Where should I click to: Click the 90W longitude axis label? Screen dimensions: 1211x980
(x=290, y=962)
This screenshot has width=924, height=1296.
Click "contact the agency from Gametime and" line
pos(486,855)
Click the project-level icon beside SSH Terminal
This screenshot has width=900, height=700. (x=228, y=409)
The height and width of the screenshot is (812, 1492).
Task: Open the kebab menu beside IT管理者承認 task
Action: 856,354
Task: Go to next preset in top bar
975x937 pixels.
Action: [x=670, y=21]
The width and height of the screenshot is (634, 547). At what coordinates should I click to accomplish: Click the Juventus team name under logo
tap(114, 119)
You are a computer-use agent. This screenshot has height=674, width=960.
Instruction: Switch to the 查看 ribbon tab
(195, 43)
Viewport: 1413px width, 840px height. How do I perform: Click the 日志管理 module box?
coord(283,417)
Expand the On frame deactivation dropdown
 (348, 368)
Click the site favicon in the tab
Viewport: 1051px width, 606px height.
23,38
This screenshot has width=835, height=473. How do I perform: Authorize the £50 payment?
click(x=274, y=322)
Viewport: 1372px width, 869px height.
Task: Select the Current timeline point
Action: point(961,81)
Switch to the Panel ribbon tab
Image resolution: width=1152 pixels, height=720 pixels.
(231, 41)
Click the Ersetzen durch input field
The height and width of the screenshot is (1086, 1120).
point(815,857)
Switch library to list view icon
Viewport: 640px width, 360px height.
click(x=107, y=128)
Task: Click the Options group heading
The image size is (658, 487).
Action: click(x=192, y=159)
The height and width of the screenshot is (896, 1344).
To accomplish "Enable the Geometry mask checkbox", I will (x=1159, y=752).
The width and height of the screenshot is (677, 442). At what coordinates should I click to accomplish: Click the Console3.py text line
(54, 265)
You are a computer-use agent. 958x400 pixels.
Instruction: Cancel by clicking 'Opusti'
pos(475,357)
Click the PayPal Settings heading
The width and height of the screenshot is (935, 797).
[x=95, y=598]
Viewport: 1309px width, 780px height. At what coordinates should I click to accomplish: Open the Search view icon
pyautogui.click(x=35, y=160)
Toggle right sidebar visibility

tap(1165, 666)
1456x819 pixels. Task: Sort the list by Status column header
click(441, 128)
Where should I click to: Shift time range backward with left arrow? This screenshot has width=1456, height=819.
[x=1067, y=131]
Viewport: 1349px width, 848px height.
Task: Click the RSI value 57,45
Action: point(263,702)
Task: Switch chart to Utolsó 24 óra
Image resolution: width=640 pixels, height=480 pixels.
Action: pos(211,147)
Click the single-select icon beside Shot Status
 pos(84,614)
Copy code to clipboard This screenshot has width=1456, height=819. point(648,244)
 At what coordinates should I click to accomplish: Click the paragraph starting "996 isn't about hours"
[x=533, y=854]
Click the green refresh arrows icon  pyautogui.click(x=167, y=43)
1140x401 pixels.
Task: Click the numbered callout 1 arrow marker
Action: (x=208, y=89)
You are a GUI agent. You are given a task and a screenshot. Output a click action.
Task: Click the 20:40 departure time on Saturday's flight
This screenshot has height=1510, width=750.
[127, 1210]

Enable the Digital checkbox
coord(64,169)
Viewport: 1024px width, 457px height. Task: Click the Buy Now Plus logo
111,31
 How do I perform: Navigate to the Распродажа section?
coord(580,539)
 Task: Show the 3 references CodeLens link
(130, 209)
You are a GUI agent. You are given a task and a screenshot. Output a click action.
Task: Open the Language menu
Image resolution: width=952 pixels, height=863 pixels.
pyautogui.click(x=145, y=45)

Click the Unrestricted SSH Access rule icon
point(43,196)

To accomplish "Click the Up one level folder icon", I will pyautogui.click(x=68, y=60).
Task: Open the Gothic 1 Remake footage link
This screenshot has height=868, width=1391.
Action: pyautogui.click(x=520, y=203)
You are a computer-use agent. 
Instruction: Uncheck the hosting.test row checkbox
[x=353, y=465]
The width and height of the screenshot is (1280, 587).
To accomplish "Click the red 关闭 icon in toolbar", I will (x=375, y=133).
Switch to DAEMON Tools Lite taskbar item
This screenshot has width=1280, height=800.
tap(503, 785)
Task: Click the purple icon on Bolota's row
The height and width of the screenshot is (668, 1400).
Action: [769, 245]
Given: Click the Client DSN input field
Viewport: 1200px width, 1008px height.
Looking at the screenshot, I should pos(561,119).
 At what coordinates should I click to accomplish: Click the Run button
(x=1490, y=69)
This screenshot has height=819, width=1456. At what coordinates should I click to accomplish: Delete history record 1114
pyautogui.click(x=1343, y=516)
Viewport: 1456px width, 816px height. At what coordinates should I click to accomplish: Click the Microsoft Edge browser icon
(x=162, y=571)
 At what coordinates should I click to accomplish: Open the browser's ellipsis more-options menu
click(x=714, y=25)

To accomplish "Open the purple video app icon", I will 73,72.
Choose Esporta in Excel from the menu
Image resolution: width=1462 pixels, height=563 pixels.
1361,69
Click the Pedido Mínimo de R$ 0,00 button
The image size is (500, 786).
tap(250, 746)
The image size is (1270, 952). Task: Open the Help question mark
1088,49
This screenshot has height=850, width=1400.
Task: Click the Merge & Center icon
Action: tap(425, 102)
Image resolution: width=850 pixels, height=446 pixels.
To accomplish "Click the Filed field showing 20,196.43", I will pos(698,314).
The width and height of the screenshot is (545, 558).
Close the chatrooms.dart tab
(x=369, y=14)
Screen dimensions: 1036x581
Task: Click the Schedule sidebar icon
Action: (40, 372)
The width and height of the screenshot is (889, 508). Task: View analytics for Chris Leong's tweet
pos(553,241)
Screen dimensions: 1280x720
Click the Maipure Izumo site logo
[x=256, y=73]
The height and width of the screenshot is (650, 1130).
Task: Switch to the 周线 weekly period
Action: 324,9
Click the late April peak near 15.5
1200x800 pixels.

※ ※ ※

Given problem>
Reproduce the records verbatim, beginning at the line that contains "Task: Show the 3 references CodeLens link" and stopping after the line that contains "will (x=375, y=133).".

Output for this task>
 Task: Show the 3 references CodeLens link
(130, 209)
You are a GUI agent. You are given a task and a screenshot. Output a click action.
Task: Open the Language menu
Image resolution: width=952 pixels, height=863 pixels.
pyautogui.click(x=145, y=45)

Click the Unrestricted SSH Access rule icon
point(43,196)

To accomplish "Click the Up one level folder icon", I will pyautogui.click(x=68, y=60).
Task: Open the Gothic 1 Remake footage link
This screenshot has height=868, width=1391.
Action: pyautogui.click(x=520, y=203)
You are a computer-use agent. 
Instruction: Uncheck the hosting.test row checkbox
[x=353, y=465]
The width and height of the screenshot is (1280, 587).
To accomplish "Click the red 关闭 icon in toolbar", I will (x=375, y=133).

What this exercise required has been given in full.